■ **Extract**
= = =

Identify Bottle-Necks

In cloud applications, it's critical for ensuring an application's scalability and performance to identify bottlenecks and handle cascaded performance degradation. Identify points in the system where the flow of data or processing is restricted or slowed down, decreasing performance, and potentially causing the system to fail against desired capacity. Bottlenecks can happen in various areas, including network, storage, processing, and database access.

Data Driven Approach

Use monitoring tools and data analytics to collect and analyze data for system performance, usage patterns and user behavior to implement logical approach, and data insights to optimize system performance, capacity and scalability. This leads to a better user experience and increased business value. Some key steps to implement a data driven approach are:

  • Collect and analyze data.
  • Identify patterns and trends.
  • Optimize system capacity based on insights.
  • Continuously monitor and adjust system performance.

Monitoring Health

Monitoring application health for cloud applications is crucial to ensure desired scalability and performance. A healthy application operates efficiently and meets user demands. An unhealthy application experiences issues, such as slow response time, high error rate, and crashes. Monitoring and acting on the health of applications can result in early detection of issues, optimize performance, improve user experience, and reduce cost. OCI Monitoring actively and passively monitors cloud resources using the metrics and alarm feature to collect and act on configurations.

Troubleshooting Performance Issues

Performance issues require different approaches to troubleshoot in cloud environments. Your access levels in the cloud might be different from your local system or on-premises infrastructure. Steps that can help you troubleshoot performance issues in the cloud are:

  • Define the problem.

= = =

■ **Information supplied**
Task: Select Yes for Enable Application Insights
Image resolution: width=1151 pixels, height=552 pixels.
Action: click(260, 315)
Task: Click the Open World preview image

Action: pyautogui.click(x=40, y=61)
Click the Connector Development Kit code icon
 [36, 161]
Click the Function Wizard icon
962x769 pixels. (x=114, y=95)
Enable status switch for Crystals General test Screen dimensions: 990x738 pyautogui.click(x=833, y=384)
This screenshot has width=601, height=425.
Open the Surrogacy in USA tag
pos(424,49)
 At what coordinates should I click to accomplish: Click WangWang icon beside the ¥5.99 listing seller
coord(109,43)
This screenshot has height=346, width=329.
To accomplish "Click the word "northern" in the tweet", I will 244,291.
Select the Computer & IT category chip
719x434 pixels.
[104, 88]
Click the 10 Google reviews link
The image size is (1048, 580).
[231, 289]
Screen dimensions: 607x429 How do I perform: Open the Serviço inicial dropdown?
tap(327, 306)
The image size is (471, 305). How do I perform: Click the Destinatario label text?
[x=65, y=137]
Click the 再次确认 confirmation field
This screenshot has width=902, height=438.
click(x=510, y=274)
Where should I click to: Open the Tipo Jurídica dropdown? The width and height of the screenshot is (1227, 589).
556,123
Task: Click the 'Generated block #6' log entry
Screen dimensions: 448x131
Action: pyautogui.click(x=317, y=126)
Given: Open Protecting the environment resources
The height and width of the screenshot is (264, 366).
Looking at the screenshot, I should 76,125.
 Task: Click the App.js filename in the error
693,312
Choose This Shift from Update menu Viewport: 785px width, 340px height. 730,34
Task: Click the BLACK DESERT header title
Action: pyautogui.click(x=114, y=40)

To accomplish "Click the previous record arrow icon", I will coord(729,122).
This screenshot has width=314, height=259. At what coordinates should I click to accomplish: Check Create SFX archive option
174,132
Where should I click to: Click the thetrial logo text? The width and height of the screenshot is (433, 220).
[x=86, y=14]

= = =

■ **Work to complete**
• 1. Translate this sentence from the cloud performance extract into Spanish: "A healthy application operates efficiently and meets user demands."
• 2. In one to three sentences, explain why the cloud performance extract says performance issues in cloud environments need different troubleshooting approaches.
• 3. Continue the cloud performance extract from the point where it stops.

■ **Answers provided**
• 1. Una aplicación en buen estado funciona de manera eficiente y satisface las demandas de los usuarios.

• 2. Your access levels in the cloud might not match the ones you have on your local system or on-premises infrastructure.

• 3.
  • Collect the data.
  • Analyze data.
  • Identify problem causes.
  • Test and isolate.
  • Address the issue.
  • Monitor and validate.

Consider reviewing common troubleshooting steps provided with each OCI service.

Identify Service Limits

It's important to consider individual cloud service limits to make your system highly scalable and achieve maximum capacity. By knowing the performance limits, you can design your system to operate within the limits and help avoid performance bottlenecks or service interruptions. For example, an OCI compute instance with a bare metal or virtual machine always has known limits and issues to consider. You can use OCI Load Balancer to increase performance by deploying additional capacity behind the load balancer.

Independent Service SLA

Designing a high performance and scalable system requires thorough consideration of each cloud service SLA to reduce downtime, even in the case of disaster. Each service in the cloud has a well defined SLA and Service Level Objectives (SLOs). You might need to consider redundancy in the system to meet or beat availability of individual services or services with the least SLA times. OCI has defined Service Level Objective for PaaS and SaaS Public Cloud Services to consider in your design and architecture.

Release Notes

OCI constantly updates services with new features, capabilities, and patches. Staying aware of the latest changes can help improve your applications and implement new features. The updates also contain bug fixes and security updates, service disruptions and downtime, changes to pricing and service plans, compliance and regulatory changes. OCI Release Notes provide a consolidated view for cloud services to stay up to date about announcements and changes.

Cost Analysis Versus Capacity

For scalability, it's important to consider your size and shape requirements, and add an additional cap. It's also important to consider the cloud service suited to your needs versus simply choosing expensive services without reasons that justify the cost. Avoid using unnecessary services and adding layers to your system to reduce cost and latency. Thorough analysis of cloud services cost, features, and availability is crucial to design a highly cost-effective system.